- **Work instructions**:
The answer must be the lines from the one that holds "Image resolution: width=1366" through the final line of the data, copied exactly, with no pictures.

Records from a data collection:
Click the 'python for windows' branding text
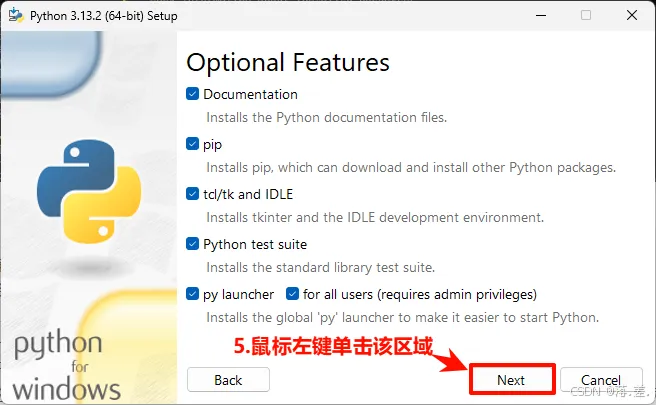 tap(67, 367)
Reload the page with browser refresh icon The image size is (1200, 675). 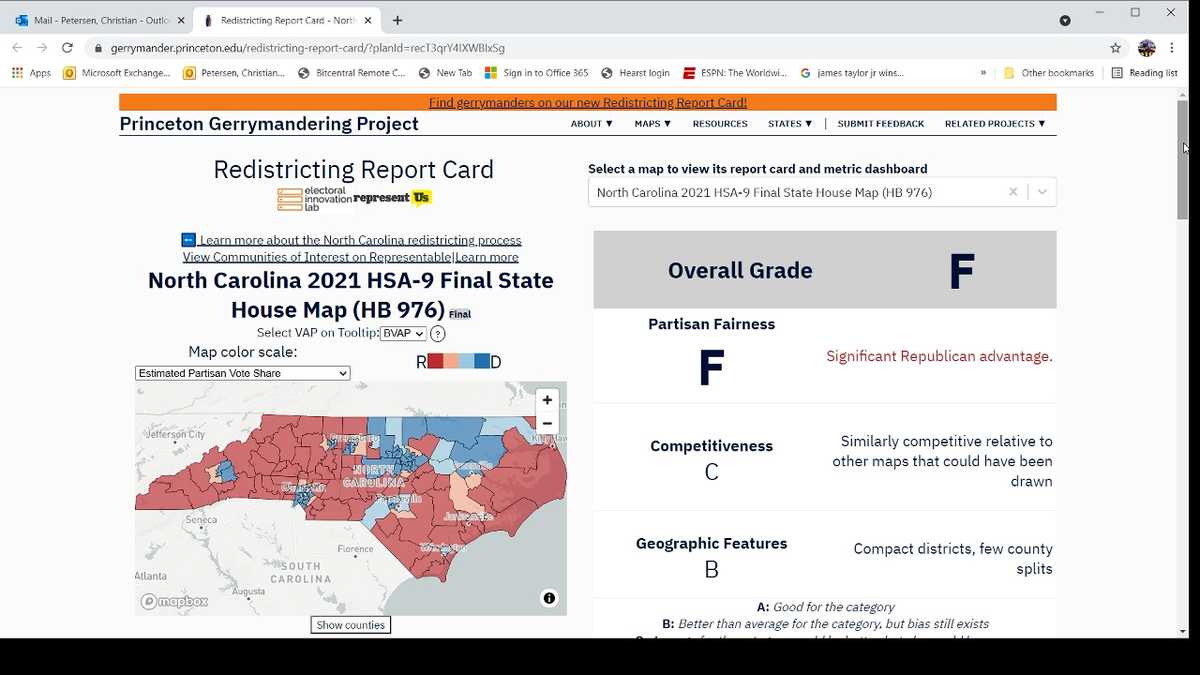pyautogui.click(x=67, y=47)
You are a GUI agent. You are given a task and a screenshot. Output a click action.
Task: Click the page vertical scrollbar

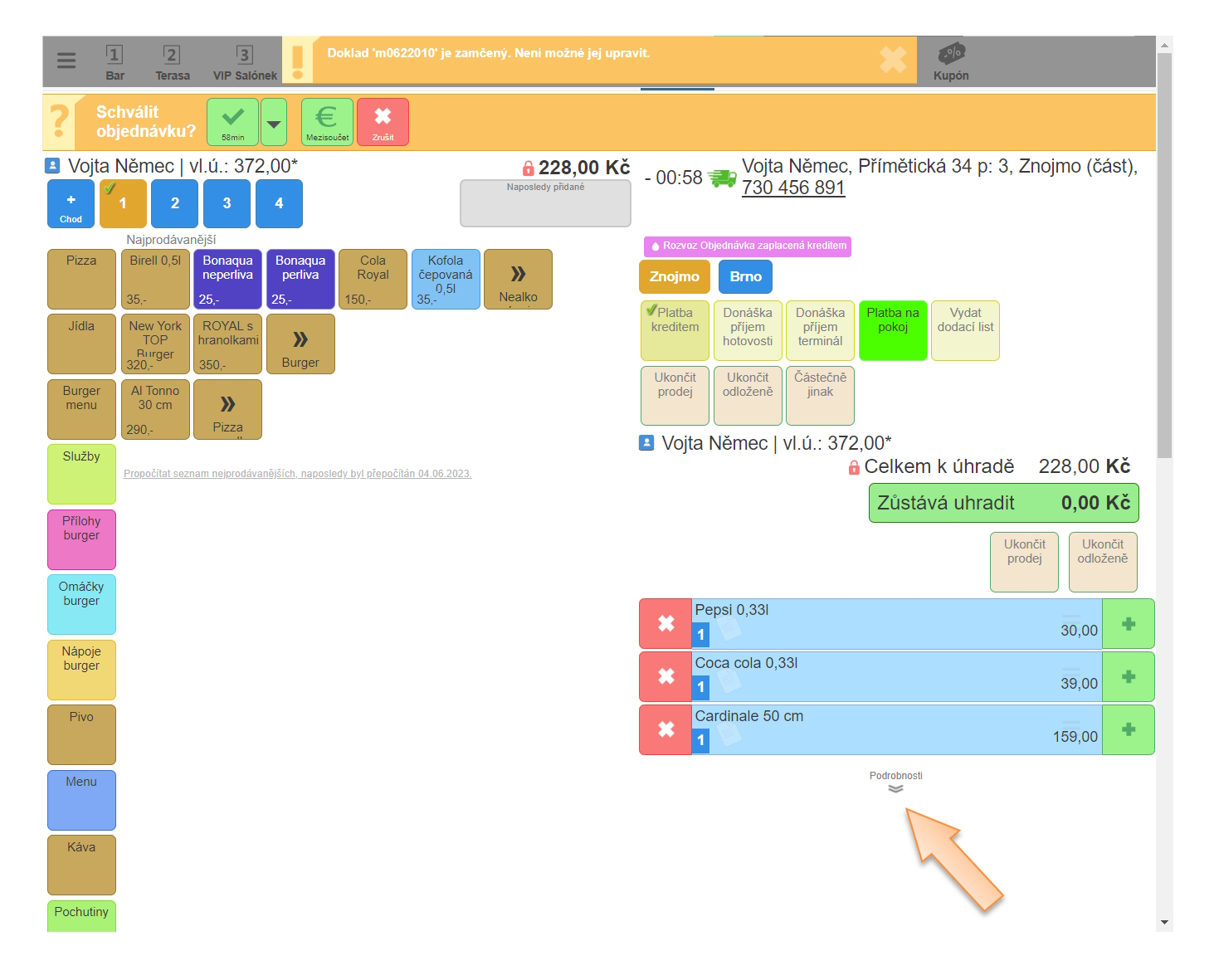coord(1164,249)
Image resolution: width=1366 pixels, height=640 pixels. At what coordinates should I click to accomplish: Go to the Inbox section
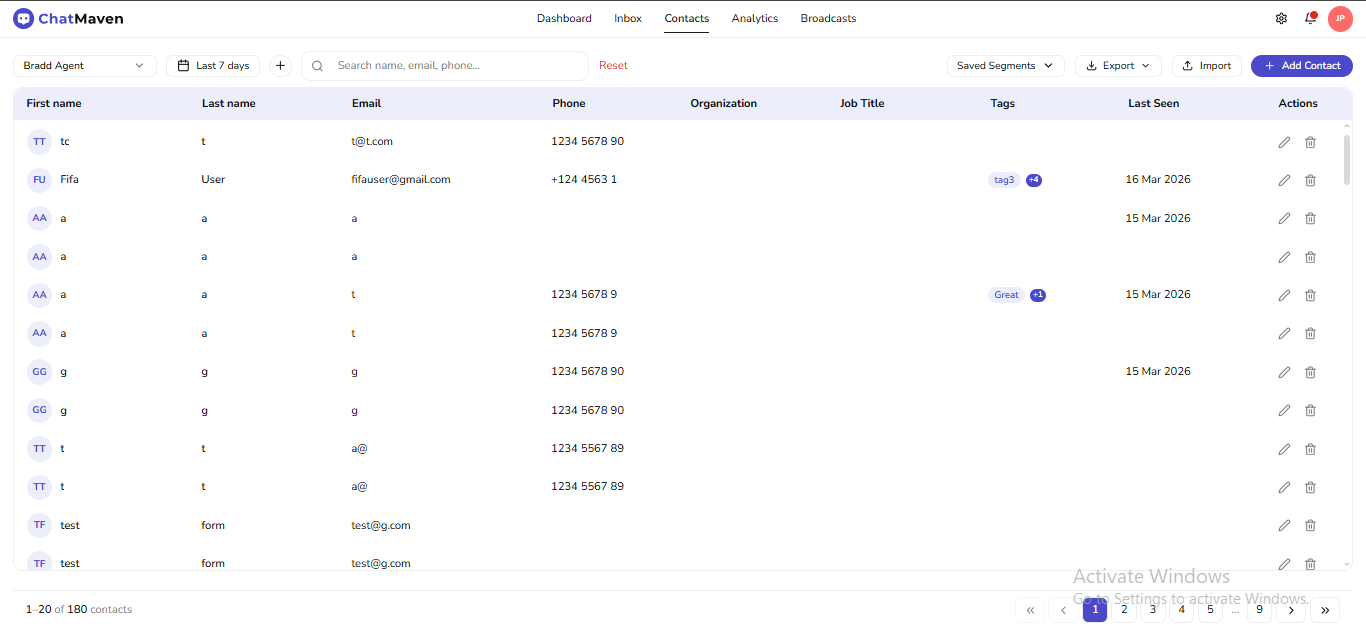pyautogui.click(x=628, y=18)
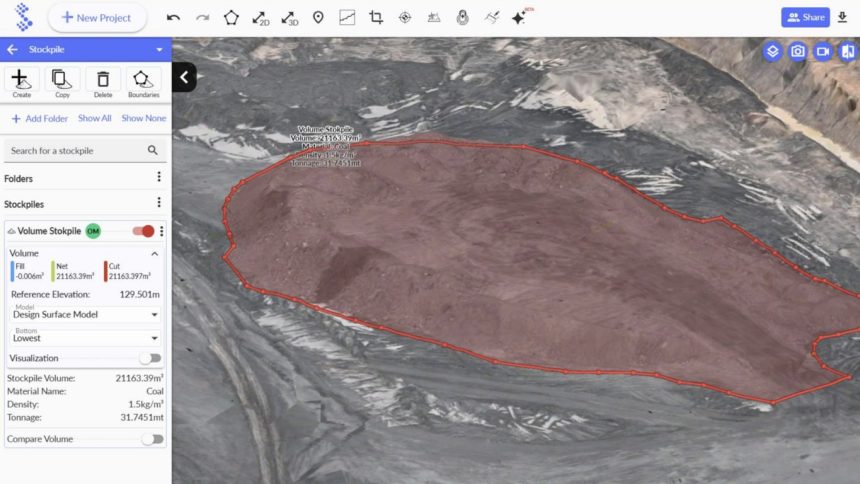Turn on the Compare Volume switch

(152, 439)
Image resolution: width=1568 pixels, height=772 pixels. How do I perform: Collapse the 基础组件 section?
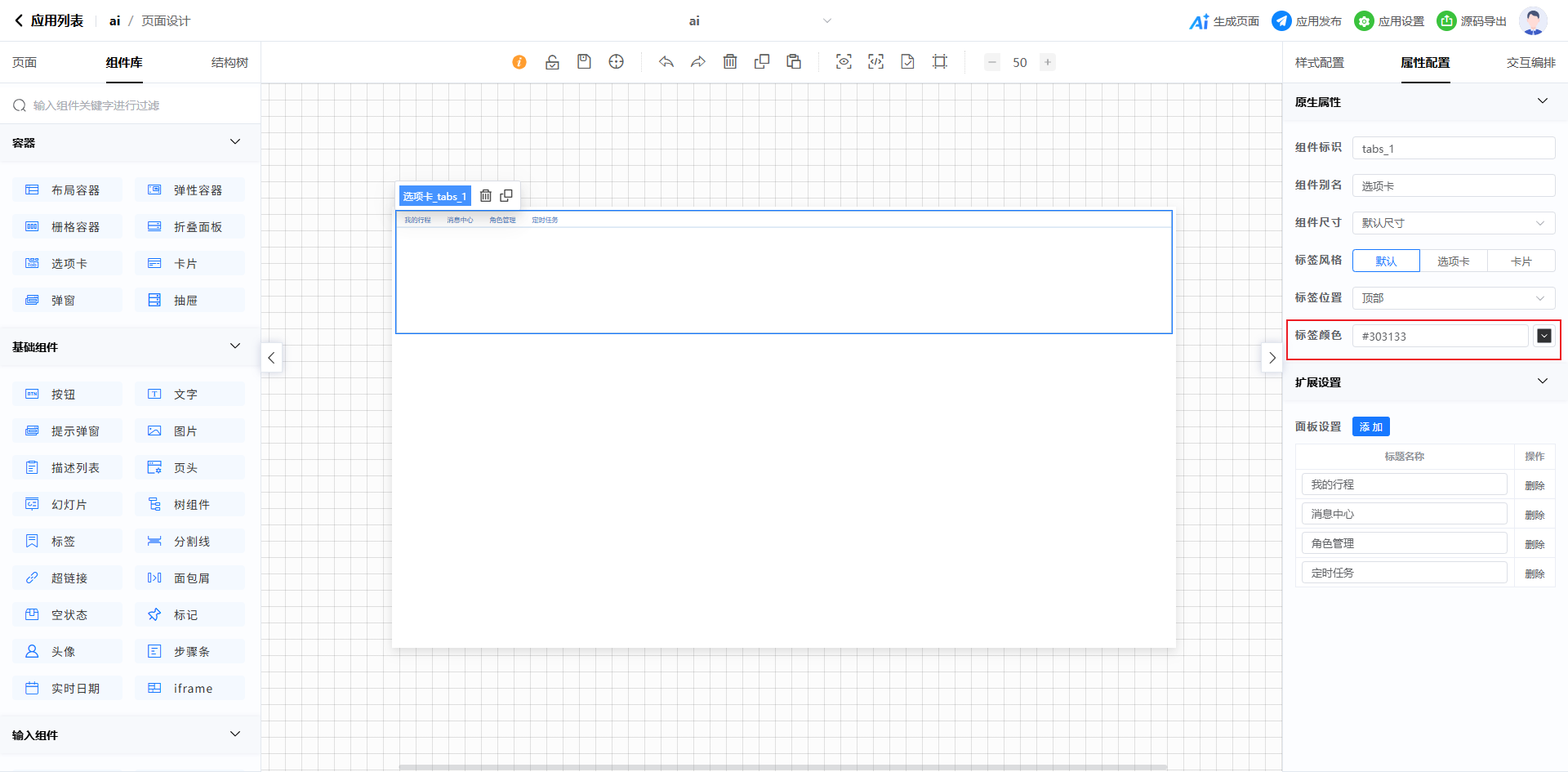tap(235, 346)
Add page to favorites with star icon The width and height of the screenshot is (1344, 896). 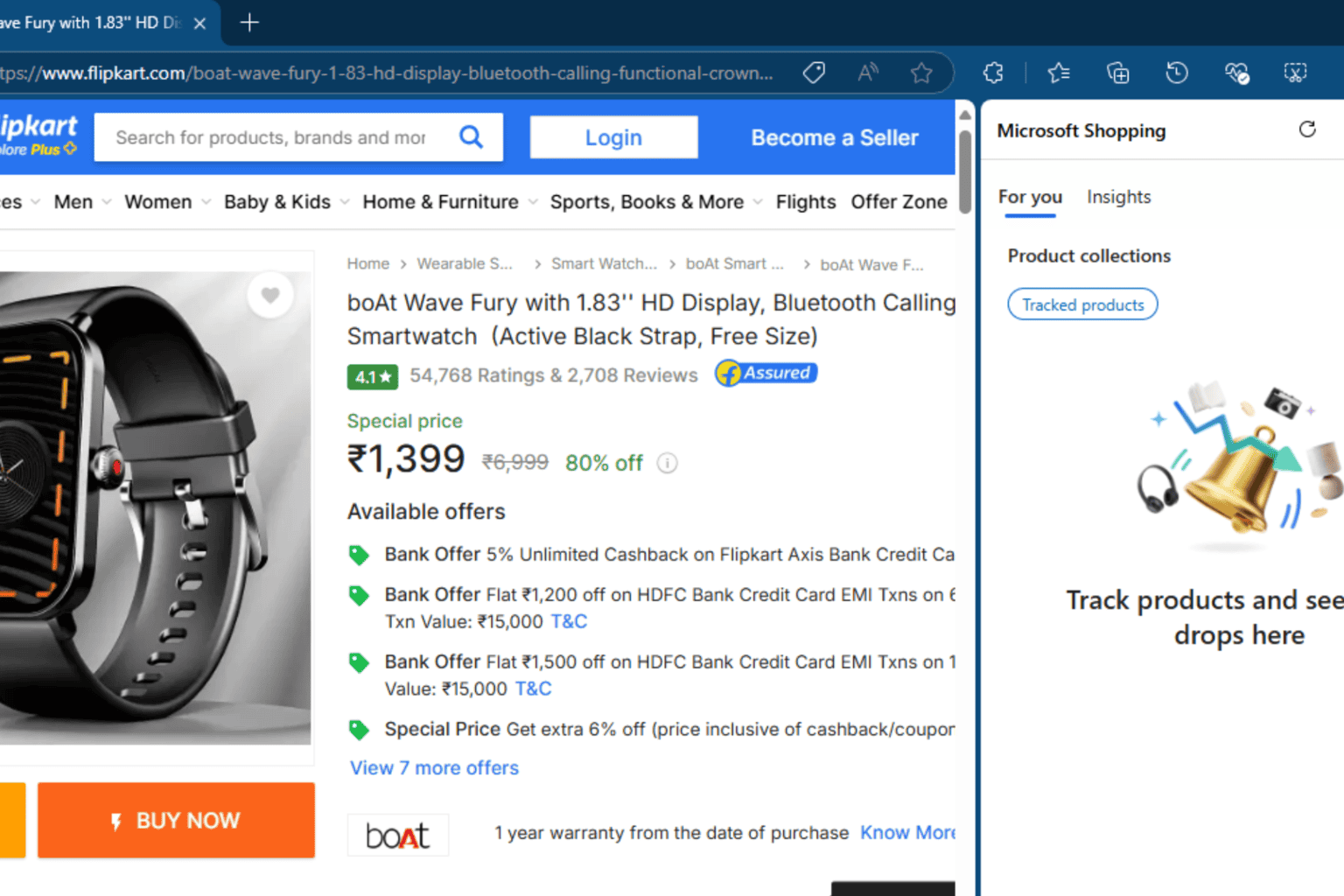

- **Answer box**:
Image resolution: width=1366 pixels, height=640 pixels. At what coordinates should I click to accomplish: Go to the Inbox section
pyautogui.click(x=628, y=18)
Turn on the Compare Volume switch

(152, 439)
Image resolution: width=1568 pixels, height=772 pixels. How do I perform: Collapse the 基础组件 section?
tap(235, 346)
Add page to favorites with star icon The width and height of the screenshot is (1344, 896). 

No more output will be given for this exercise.